## Textabschnitt

# SKYPE!

## Blackburns_gentoo

Hallo Gentoo Freune,

ich hab set meinem meinem neeuen ASUS A8N-SLI board eine 7.1 AC`97 soundkarte von realtek, 

die hab ich auch in betrieb nehmen könen mit dem treiber :

"Intel/SiS/nVidia/AMD/ALi AC97 Controller" (im menuconfig)

 ein ALSA treiber,

jetzt hab ich im sound zo kleine "krazer" und fehler , die noch nie waren bei der soundkarte, das nervt und sollte woll net so sein , an was könte das liegen ??

noch zusätzlich zum soundproblem, hab ich noch eins ,skype weigert sich einfach, "problem with sound devices"  was kan ich da machen ?????

## Bereitgestelltes Material
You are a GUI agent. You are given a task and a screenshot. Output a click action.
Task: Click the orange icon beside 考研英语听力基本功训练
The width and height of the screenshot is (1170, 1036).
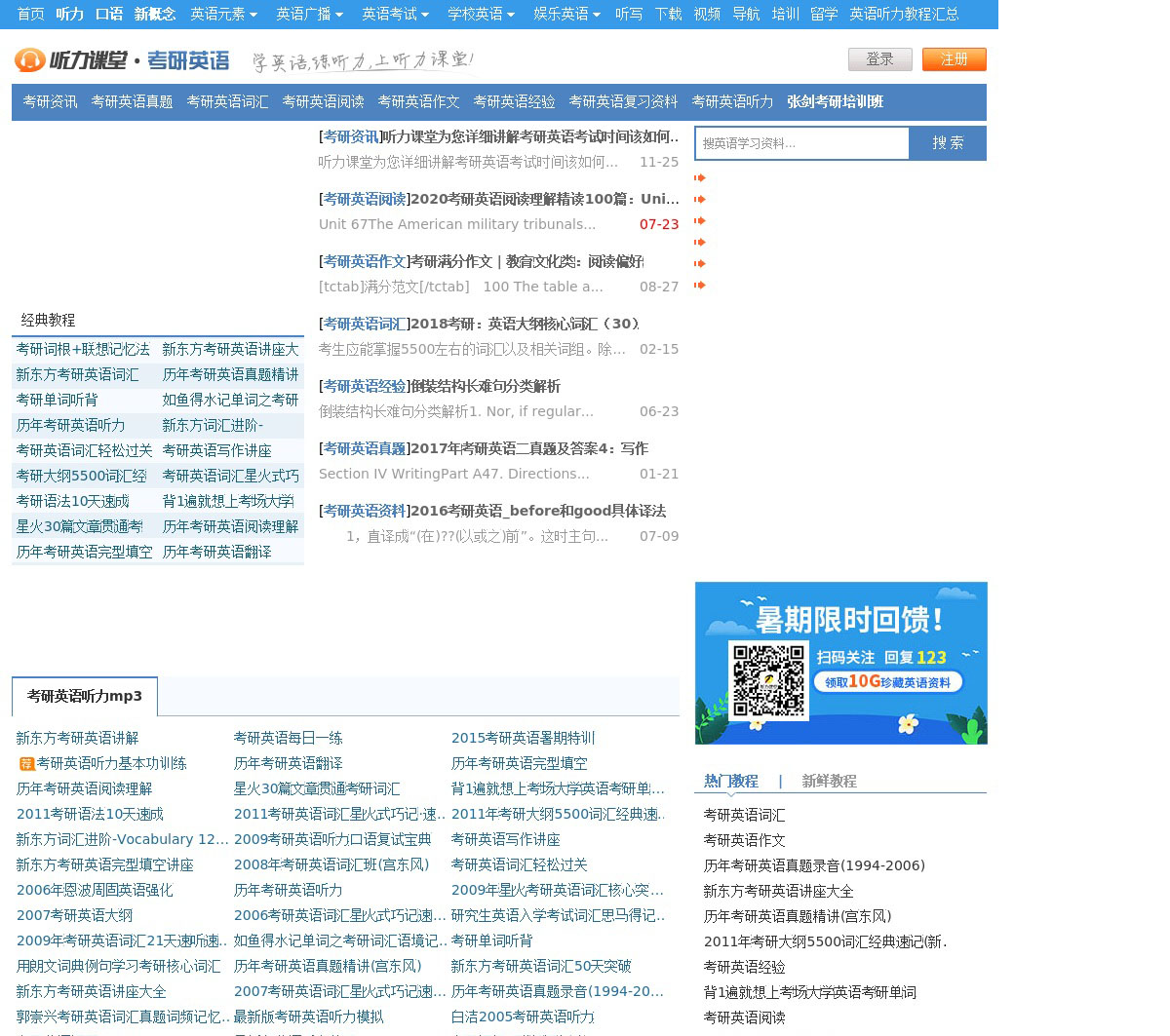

## Aufgaben
1. Welche Meldung gibt Skype laut dem Forumsbeitrag zum Soundproblem unter Gentoo aus?
2. Führe den Forumsbeitrag zum Soundproblem unter Gentoo ab seinem Ende weiter.

## Ergebnisse
1. „problem with sound devices“

2.
 danke schonmal auf hilfe zum voraus!  :Smile: 

MFG Blackburns_GentooLast edited by Blackburns_gentoo on Sun Apr 03, 2005 6:37 pm; edited 1 time in total

----------

## zielscheibe

Hi,

Für Skype brauchst du a) einen Soundserver (arts, esound) oder b) dmix, um das fehlende HW-Mixing (Micro+Output) zu emulieren.

Das Klangproblem kann viele Ursachen haben (Alsa-/Kernelversion, zu starke PCM Verstärkung etc.), da hilft nur die "Trial and Error" Methode.

----------

## Blackburns_gentoo

 *Quote:*   

> 
> 
> dmix, um das fehlende HW-Mixing (Micro+Output) zu emulieren.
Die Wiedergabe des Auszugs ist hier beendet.